I’ve seen 2001: A Space Odyssey several times but only once on the big screen.
It was at Roger Ebert’s 3rd Annual Overlooked Film Festival in Champaign Illinois, fittingly enough in the year 2001. Projected in immaculate 70mm to a capacity crowd of film fans, 2001 was mesmerizing. But I thought a lot of audience members missed the point.
On the voyage to Jupiter, HAL 9000, the sentient computer goes a little crazy and kills most of the astronauts under his care. In an effort to save himself, the only surviving crew member, Dave, begins to remove HAL’s memory units. Over the sound of Dave breathing, we hear HAL pleading for his life. During this screening, it struck me that HAL is the most “human character” in the whole movie. Despite, being a computer, he’s the only one to express any real emotion. To me, it felt like a murder. But the people around me were laughing. In retrospect, I believe it was nervous laughter. They were uncomfortable with this cold blooded killing, but were unsure how to react.
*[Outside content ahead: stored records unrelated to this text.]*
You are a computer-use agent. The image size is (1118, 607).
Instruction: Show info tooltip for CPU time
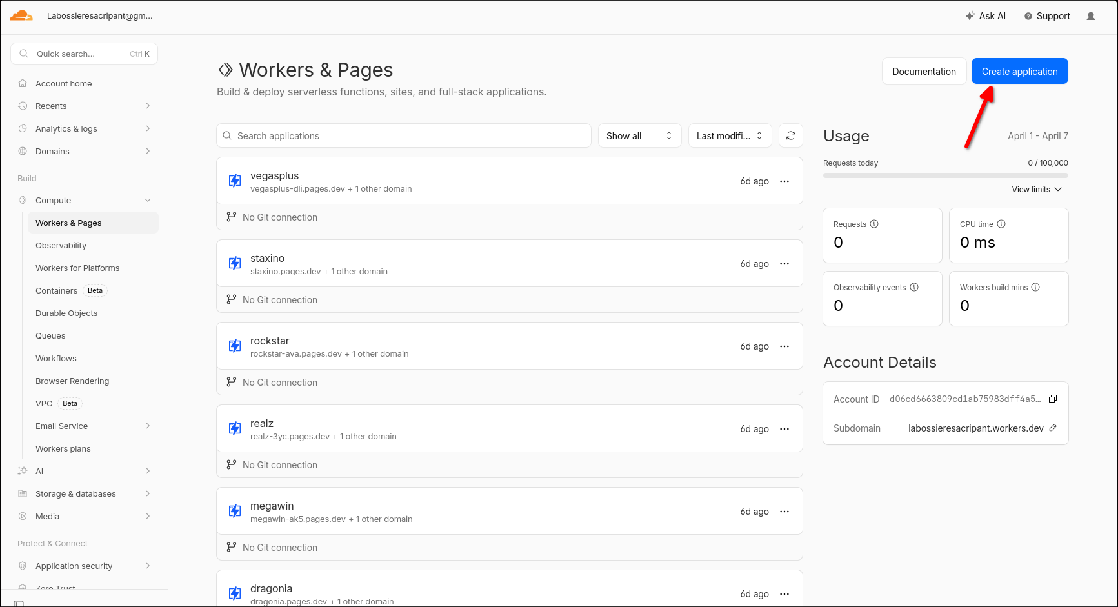click(x=1001, y=224)
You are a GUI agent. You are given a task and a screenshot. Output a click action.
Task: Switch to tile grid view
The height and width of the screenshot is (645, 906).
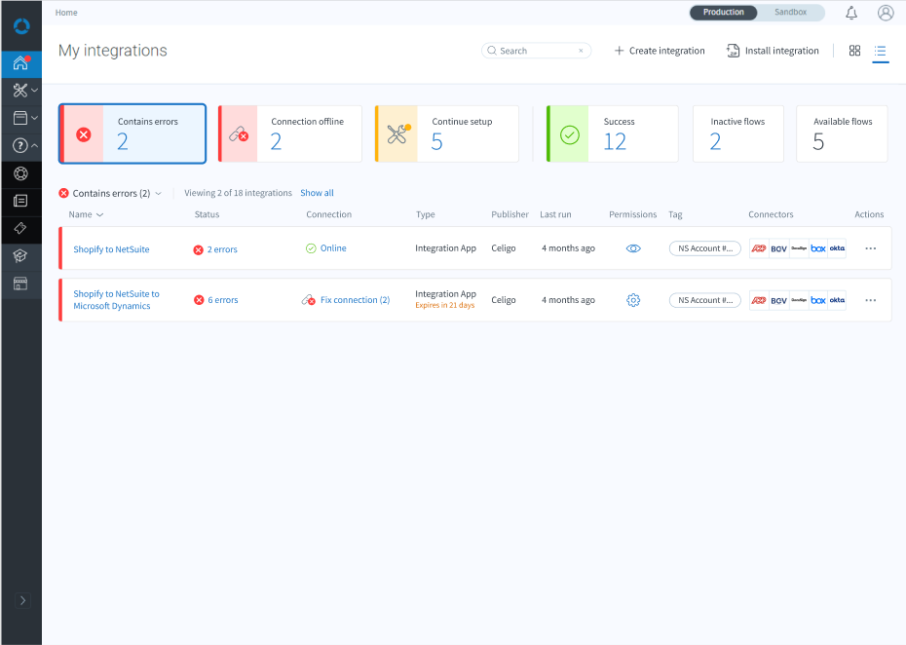click(854, 51)
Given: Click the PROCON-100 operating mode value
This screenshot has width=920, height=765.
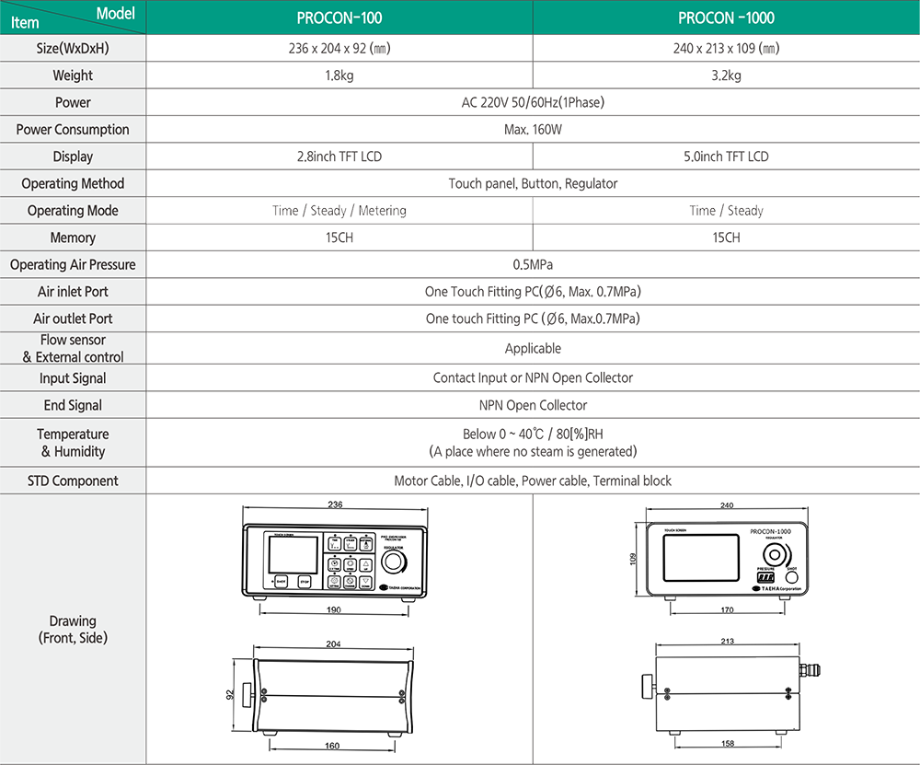Looking at the screenshot, I should tap(339, 212).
In Michael Benson’s new book, Space Odyssey: Stanley Kubrick, Arthur C. Clarke, and the Making of a Masterpiece, he tells the complete story of how 2001 came to be. From Stanley Kubrick’s desire to make a “legitimate” science fiction movie and his first meetings with the author Arthur C. Clark, to the casting, filming, and editing, where we learn that Kubrick intended the “murder” scene to play exactly as I thought he did.
But Benson digs further into the film and its creators than that. He presents the crew and cast of 2001 as real people with extremely human foibles. By focusing on the characters behind 2001, he tells a compelling story rather than a dry making-of.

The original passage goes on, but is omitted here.